Y is for Yaya and Yayo (Grandma and Grandad)
Grandparents are the unsung heroes of Spanish society. Grandparents here are the main caregivers, after parents. Surveys show that almost 60 percent of them look after grandchildren while the parents are at work, and due to Spain’s long working hours, yaya and yayo can spend more time with the children than the parents themselves. Fortunately, they’re appreciated for their work. In contrast to some Western countries, where grandparents are left to rot in an old people’s home and visited once a week if they’re lucky, Spanish grandparents seem much more integrated into families and society. It’s not uncommon to see multi-generational groups enjoying long meals or going shopping together, and they’re generally viewed as cherished family members rather than burdens. Yes, if I have to get old one day, I think I’d like to do it in Spain!

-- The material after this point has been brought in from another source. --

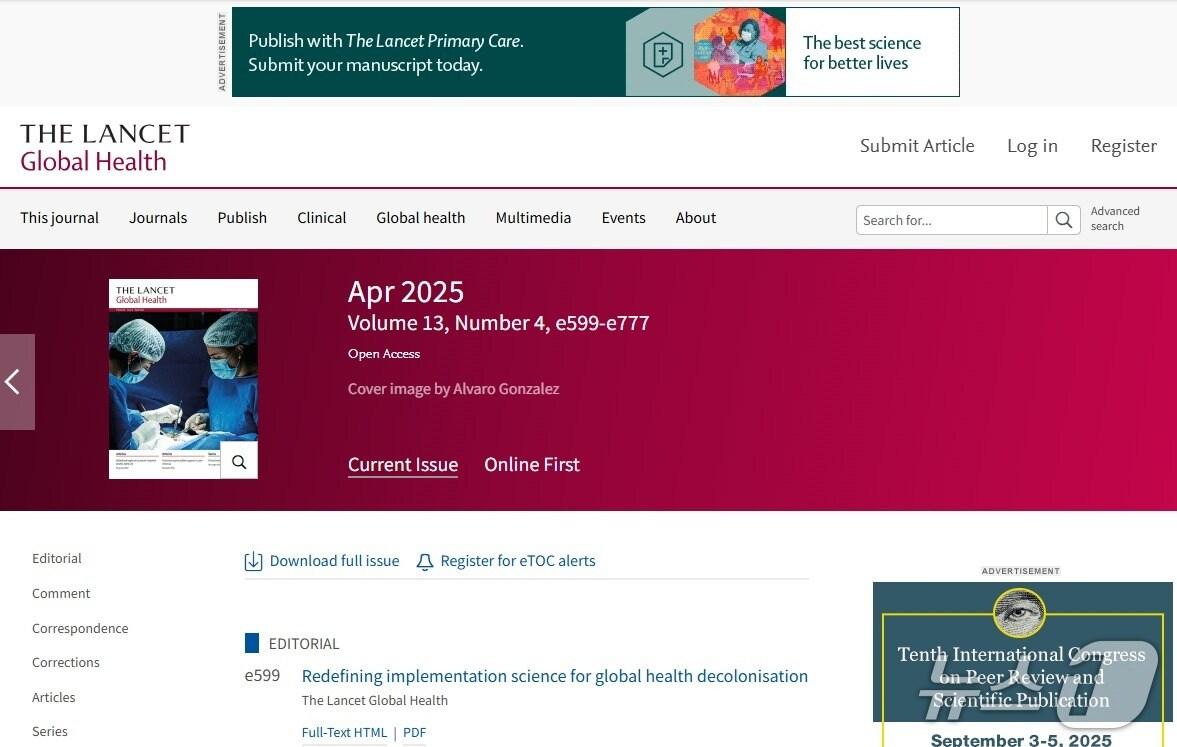Image resolution: width=1177 pixels, height=747 pixels.
Task: Zoom cover image using magnifier icon
Action: pos(239,461)
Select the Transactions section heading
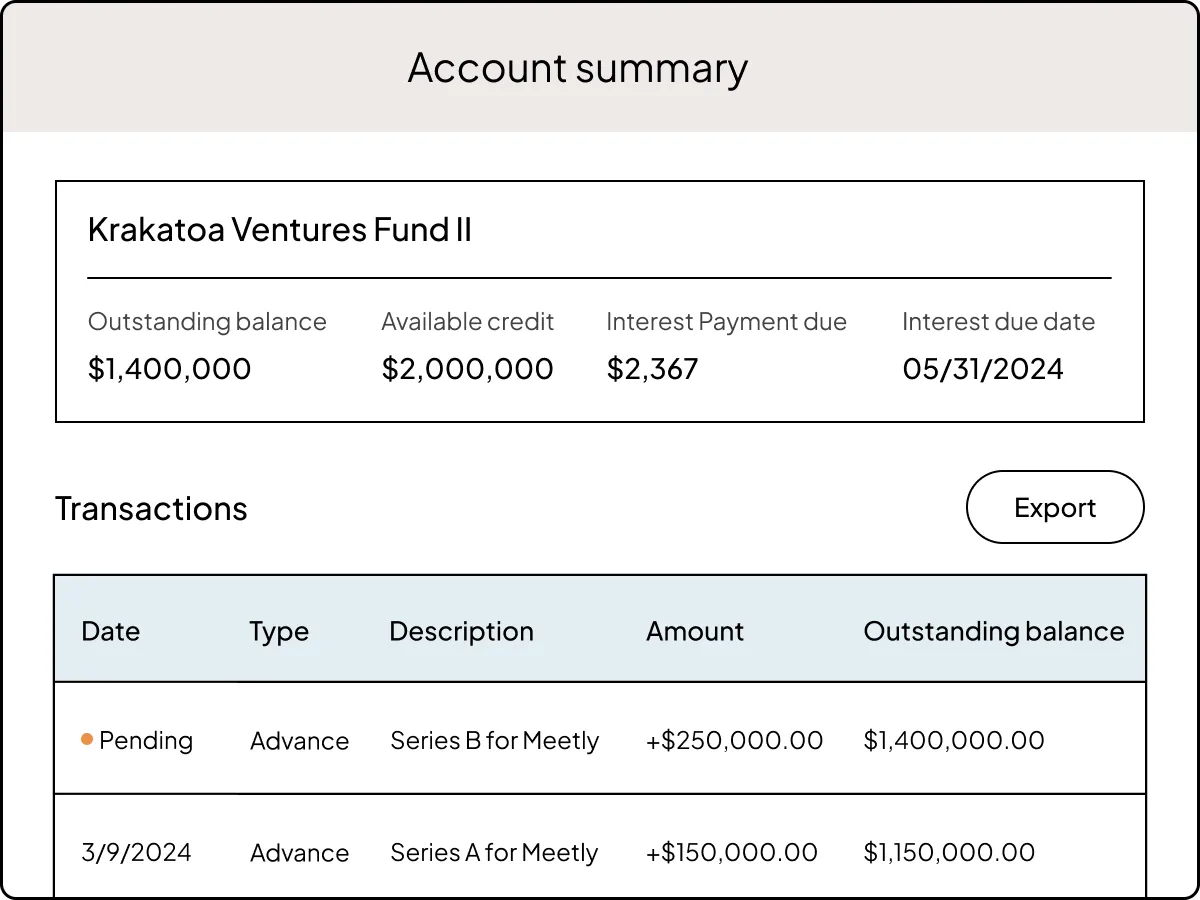The width and height of the screenshot is (1200, 900). tap(151, 508)
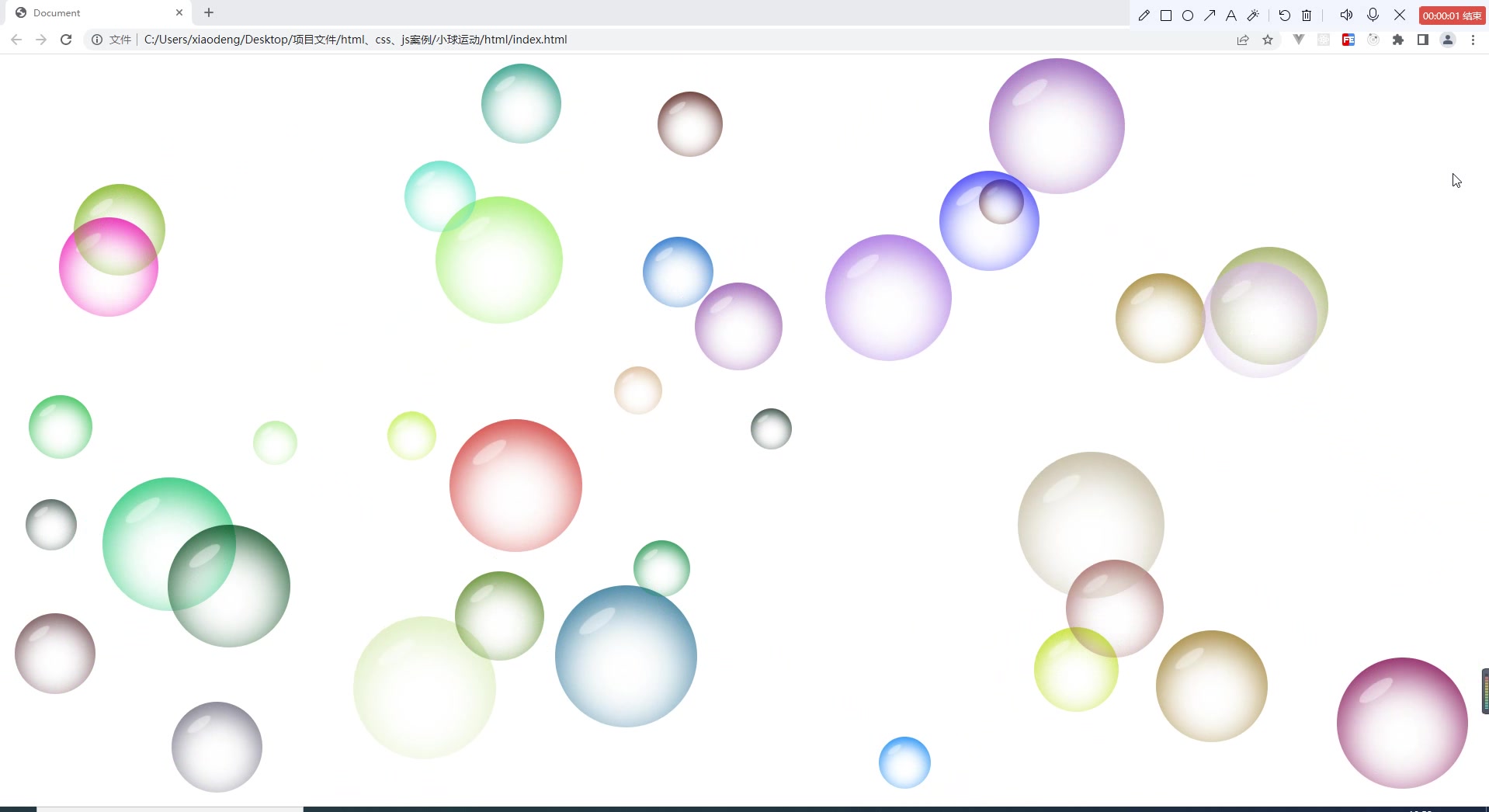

Spaniards have the highest life expectancy in Europe, and one of the highest in the world. What’s more, many old folks still seem to have a full social life – whether playing raucous rounds of backgammon in the street or meeting friends for a daily gossip and a café con leche at the local café.
Z is for Zara
I couldn’t end without mentioning the fast-fashion giant Zara. Most people don’t know it’s the flagship store of Inditex S.A., the biggest fashion group in the world. Massimo Dutti, Bershka, Oysho, Pull and Bear, Stradivarius and Uterqȕe are all its creations – entire high streets owe their clothes inventory to this Spanish corporate behemoth. And not only is Spain home to the world’s fashion giants, its thousands of smaller boutiques are well worth a visit, too, from stylish artisanally made leather shoes to Desigual’s trippy hippy creations. El paradiso for shopaholics!
Sending you sunshine and positivity from Barcelona!
As always I hope you enjoyed this blog post. Any suggestions for topics for future posts?